Preparations in which fruit bumps up the flavor of meat find favor with the younger set.
Recently I was asked to fill out a questionnaire for a popular food blog. One of the questions was whether I preferred salty or sweet.
Well, that's a tough one. Really, one of my favorite tastes is salty and sweet together, or more to the point, savory and sweet. Of course, too much sweet defeats the purpose -- after all, we're not looking for dessert for dinner, although my children might dispute that claim.
Adding fruit to savory dishes, though, is a good way to insert a little sweetness without going overboard. It's a popular technique used in cuisines all over the world, from Eastern Europe's sweet-and-sour cabbage with apples to Thailand's green curry with chicken and bananas.
The addition of fruit does more than just add sweetness to a dish; it can make a dish more appealing and accessible to the younger diners at your dinner table. As a child, one of my favorite meals was Grandma's version of Indian curry, which included bananas in the array of garnishes she served with the dish.
I wasn't born with an adventurous palate.
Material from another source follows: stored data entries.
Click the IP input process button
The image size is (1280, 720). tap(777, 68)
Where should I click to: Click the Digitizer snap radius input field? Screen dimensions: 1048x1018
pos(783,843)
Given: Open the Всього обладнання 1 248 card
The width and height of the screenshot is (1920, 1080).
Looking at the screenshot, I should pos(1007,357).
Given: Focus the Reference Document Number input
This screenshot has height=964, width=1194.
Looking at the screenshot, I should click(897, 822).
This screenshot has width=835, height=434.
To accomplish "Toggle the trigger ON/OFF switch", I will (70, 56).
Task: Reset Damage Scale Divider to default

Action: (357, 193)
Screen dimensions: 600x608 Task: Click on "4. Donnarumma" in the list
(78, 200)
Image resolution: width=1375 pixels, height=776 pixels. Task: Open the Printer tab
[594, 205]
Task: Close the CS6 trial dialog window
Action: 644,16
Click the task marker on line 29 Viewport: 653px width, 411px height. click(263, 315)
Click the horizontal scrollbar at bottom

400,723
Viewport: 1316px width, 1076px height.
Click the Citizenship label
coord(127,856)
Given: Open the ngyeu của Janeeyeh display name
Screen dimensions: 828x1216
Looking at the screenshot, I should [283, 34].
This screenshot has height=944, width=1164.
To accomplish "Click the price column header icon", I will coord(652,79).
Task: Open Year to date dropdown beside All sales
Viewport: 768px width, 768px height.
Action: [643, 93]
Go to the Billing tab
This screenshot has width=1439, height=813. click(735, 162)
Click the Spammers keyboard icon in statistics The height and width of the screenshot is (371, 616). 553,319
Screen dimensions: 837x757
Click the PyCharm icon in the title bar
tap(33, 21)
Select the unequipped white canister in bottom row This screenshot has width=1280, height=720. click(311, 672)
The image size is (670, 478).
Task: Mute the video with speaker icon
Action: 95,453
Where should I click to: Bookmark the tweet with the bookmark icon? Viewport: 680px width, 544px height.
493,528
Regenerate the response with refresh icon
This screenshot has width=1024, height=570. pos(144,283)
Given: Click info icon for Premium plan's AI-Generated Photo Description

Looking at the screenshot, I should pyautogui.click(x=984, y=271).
Like most of us, I developed mine over time. As a youngster, my list of favorite foods wouldn't normally include Indian curry, but bananas got my attention. Of course, the coconut and cashews didn't hurt, either.
A prize fruit
A top contender for "Most Popular Fruit in a Savory Dish" is pineapple. It's everywhere: kebabs, salsas, pizzas (and pizza doesn't even need fruit to appeal to kids).
My personal favorite savory/sweet dish is a Mexican recipe for Tacos al Pastor. It's the perfect marriage of pork, chiles and pineapple. Pork is marinated (although in my slow-cooker version, we skip the marinating and jump right to slow cooking) in a pineapple, chile and vinegar mixture.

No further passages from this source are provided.